Gedanken von Ulrich Schmidbauer

Ein Trend ist festzustellen, der Trend „Emotion“. Kennen wir ja schon von diversen TV-Formaten. Klar, bei Heidi Klums Zicken-Zirkus wundert es keinen, da erwartet man, dass Tränen fließen. Aber auch Bohlens erfolgreiches, privates Rentenmodell „DSDS“ hat inzwischen nahe am Wasser gebaut. Da heulen die Kerle mehr als die Mädchen! Jede Kritik aus des Meisters losem Mundwerk quittieren die metrosexuellen, vom Friseur wie Pudel getrimmten, von Kopf bis Fuß gepierct-tätowierten Bürschlein mit Rotz und Wasser! Daniel Küblböck, vor 12 Jahren noch das Synonym für ein verheultes Weichei, wirkt gegen die heutigen DSDS-Kandidaten wie der Türsteher einer „Hell’s Angels“-Kneipe.

Alles nur noch Emotion – oder besser: Befindlichkeit.
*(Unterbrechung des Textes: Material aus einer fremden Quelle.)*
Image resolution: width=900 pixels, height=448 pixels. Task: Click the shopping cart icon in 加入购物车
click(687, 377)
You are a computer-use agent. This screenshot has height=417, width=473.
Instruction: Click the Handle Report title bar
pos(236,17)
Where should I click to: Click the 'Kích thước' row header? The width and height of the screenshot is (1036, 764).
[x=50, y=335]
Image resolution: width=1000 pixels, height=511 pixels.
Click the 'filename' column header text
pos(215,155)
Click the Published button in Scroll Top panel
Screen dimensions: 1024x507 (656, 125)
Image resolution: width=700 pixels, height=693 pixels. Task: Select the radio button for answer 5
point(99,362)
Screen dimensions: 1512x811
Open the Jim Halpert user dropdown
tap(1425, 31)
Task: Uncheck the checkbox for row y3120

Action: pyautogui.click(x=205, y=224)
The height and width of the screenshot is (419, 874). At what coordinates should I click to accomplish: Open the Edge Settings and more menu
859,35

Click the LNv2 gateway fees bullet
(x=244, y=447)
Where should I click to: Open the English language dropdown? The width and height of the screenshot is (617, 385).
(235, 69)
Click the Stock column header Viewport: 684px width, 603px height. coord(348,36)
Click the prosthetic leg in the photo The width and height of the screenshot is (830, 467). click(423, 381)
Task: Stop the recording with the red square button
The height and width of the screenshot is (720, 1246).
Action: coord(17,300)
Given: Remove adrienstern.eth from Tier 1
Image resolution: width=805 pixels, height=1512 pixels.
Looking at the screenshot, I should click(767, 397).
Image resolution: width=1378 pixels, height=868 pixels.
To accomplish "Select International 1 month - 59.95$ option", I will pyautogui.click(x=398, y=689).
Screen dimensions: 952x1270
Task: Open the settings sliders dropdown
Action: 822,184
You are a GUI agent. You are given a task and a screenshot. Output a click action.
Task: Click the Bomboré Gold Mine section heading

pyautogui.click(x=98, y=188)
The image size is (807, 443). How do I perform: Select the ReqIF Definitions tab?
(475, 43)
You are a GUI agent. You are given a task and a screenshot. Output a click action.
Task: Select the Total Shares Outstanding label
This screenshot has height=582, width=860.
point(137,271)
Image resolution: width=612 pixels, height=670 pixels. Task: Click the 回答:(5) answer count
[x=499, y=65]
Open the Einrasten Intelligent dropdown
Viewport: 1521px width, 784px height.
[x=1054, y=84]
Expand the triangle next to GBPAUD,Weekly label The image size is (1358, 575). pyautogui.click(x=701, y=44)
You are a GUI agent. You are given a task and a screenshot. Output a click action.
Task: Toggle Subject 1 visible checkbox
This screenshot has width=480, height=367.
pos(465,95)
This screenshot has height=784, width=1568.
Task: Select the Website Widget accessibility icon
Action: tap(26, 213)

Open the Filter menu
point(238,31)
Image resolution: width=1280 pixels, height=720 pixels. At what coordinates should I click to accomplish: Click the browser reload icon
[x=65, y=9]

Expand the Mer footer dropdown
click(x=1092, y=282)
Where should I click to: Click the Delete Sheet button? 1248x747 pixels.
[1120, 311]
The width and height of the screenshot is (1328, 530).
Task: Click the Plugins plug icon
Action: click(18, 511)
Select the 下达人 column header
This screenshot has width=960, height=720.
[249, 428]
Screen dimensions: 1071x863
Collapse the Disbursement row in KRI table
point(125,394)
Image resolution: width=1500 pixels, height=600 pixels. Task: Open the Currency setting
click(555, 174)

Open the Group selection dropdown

Das ist „in“ und jeder Furz, den ein Ross auf der Weide lässt, verursacht „Gänsehaut-Feeling“. Der Anglizismus dabei ist fast so wichtig wie das permanente Bedienen dieser Beschreibung, ob es passt oder nicht!

Das Zentrum der kommentierten Befindlichkeit ist ohne Zweifel Facebook. Sozusagen das Allerheiligste der emotionalen Lebensäußerung! Wer da sich nicht alles tummelt, meist schön zusammengefasst nach Neigungen. Ja klar, auch Jäger gibt es in Facebook, Jungjäger zumeist. Jung, weil die Alten eher keine Zeit für soziales Netzwerken haben. Die müssen ihre Reviere bewirtschaften und sind dann abends müde. Na gut, ein paar Profistänkerer unter ihnen (wie z. B. der Verfasser dieser Zeilen) tummeln sich in Facebook. Aber die Mehrzahl ist jung und – im Vergleich zur Realwelt eher untypisch – eine überproportionale Anzahl ist weiblich.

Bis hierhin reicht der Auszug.